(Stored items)
__________________________________________________

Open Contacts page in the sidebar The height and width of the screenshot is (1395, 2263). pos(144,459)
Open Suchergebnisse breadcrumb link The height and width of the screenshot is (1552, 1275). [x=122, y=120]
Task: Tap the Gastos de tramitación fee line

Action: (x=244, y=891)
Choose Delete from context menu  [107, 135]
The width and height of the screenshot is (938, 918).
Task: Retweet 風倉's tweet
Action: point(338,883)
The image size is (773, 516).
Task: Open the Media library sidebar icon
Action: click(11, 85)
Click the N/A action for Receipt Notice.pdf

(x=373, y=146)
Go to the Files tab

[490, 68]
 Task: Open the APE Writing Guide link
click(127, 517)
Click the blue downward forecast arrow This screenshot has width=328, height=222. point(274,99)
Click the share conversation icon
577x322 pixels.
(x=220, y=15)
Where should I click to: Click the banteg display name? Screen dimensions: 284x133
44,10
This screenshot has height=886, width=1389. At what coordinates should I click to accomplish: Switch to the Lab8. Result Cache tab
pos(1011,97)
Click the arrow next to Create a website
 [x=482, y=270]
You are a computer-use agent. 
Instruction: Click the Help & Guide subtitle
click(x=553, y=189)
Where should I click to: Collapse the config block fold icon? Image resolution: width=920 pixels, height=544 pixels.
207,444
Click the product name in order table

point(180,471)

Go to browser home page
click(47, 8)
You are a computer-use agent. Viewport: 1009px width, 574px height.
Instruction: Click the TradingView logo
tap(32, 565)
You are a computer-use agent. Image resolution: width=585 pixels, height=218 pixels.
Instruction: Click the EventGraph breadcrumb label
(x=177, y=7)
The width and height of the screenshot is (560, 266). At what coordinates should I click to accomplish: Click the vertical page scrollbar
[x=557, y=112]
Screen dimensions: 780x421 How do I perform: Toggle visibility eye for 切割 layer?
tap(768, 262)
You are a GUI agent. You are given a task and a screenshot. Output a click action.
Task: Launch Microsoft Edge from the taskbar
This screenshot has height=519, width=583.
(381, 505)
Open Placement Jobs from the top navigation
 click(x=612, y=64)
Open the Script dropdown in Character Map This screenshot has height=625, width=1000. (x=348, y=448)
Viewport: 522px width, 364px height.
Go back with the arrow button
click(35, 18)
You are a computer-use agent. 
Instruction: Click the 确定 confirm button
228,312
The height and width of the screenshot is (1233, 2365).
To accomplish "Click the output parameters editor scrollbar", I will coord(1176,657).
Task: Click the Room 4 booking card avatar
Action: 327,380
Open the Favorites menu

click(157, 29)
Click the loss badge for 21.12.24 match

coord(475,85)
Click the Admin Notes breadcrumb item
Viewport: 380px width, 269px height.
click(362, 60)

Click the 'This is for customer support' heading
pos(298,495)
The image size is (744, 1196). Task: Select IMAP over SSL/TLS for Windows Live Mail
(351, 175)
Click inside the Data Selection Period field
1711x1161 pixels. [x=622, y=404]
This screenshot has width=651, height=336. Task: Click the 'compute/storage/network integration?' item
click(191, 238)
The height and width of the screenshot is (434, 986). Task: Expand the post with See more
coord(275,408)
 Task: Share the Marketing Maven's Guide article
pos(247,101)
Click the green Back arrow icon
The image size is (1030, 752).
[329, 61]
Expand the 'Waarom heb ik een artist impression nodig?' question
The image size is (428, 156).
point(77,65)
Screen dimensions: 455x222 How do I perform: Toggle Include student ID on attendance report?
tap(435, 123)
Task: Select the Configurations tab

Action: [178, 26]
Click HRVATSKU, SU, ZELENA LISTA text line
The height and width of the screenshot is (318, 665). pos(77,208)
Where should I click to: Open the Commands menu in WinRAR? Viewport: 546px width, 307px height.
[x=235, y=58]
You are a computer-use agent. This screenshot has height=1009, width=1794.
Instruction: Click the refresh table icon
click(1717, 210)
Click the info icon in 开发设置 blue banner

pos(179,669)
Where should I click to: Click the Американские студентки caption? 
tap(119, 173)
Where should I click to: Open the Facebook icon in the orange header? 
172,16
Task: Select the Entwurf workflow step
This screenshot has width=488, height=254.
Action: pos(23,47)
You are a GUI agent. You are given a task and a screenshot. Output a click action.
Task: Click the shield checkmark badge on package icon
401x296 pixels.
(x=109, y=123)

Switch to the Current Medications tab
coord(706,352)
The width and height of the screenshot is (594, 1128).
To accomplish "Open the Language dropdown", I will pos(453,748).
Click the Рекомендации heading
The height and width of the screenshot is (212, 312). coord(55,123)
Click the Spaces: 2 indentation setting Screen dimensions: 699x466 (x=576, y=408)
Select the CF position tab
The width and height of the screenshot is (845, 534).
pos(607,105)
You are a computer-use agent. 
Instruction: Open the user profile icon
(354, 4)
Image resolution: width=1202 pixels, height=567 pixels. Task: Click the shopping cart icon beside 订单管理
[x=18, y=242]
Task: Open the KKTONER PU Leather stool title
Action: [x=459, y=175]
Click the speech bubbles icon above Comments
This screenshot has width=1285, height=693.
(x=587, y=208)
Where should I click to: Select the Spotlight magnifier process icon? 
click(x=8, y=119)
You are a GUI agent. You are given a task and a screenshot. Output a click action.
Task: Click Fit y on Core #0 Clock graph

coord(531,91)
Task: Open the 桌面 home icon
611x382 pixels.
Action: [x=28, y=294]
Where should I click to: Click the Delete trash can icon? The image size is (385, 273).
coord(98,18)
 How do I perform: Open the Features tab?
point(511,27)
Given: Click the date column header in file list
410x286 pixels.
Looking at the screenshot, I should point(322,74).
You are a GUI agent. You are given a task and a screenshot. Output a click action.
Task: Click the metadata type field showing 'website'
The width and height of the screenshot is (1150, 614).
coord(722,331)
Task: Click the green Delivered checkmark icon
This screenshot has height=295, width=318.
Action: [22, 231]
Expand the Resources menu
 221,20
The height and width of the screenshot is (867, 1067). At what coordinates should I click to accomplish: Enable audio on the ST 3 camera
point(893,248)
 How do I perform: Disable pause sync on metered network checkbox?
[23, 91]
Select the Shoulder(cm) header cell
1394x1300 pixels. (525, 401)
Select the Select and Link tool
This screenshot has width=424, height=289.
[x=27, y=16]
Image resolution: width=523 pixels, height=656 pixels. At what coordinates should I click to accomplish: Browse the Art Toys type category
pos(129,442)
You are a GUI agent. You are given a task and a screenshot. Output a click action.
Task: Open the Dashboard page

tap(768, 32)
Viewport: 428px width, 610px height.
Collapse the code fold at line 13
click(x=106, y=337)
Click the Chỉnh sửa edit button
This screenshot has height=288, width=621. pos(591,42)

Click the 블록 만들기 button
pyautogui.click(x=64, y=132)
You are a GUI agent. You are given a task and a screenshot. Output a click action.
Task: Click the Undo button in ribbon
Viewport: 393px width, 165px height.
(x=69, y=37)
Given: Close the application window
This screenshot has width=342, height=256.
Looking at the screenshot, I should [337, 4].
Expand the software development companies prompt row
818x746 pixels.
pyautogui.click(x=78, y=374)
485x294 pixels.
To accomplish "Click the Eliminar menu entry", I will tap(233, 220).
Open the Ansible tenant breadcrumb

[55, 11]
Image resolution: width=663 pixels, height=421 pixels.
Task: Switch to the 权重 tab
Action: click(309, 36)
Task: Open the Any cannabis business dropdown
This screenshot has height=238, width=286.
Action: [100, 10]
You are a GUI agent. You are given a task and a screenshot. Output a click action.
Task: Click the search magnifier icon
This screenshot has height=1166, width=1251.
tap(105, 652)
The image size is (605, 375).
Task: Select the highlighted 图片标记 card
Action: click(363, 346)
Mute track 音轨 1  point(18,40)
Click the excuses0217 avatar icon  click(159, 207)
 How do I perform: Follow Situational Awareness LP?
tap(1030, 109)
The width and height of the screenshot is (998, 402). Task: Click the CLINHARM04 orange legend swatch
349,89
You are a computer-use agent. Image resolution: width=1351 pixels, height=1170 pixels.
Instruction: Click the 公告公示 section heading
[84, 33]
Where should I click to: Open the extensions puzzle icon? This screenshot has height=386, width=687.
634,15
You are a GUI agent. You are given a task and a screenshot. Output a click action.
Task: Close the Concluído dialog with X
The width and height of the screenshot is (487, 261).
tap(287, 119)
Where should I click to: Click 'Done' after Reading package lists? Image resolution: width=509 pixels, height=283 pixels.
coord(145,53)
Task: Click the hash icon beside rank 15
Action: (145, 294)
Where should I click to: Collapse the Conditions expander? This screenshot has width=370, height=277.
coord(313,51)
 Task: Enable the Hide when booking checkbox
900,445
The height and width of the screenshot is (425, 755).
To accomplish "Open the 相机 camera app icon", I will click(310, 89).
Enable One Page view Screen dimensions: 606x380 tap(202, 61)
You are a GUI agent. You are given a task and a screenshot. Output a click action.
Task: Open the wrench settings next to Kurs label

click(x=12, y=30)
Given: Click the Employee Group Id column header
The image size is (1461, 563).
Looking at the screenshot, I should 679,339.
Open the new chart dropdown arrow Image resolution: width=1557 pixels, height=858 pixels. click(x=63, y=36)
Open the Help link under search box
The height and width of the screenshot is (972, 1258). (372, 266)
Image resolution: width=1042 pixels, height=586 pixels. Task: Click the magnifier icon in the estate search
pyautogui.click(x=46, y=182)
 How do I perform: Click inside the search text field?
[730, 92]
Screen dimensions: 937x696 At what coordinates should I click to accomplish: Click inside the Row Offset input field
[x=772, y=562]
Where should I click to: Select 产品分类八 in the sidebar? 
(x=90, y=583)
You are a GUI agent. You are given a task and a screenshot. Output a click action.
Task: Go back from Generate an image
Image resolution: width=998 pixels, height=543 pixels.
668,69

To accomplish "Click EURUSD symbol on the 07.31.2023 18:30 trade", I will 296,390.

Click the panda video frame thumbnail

__________________________________________________

REQUEST - Reproduce the stretch of the records above, from the line containing "Task: Open the 桌面 home icon" through the line containing "Looking at the screenshot, I should point(322,74).", with both of those lines included.

RESPONSE TO THE EXERCISE -
Task: Open the 桌面 home icon
611x382 pixels.
Action: [x=28, y=294]
Where should I click to: Click the Delete trash can icon? The image size is (385, 273).
coord(98,18)
 How do I perform: Open the Features tab?
point(511,27)
Given: Click the date column header in file list
410x286 pixels.
Looking at the screenshot, I should point(322,74).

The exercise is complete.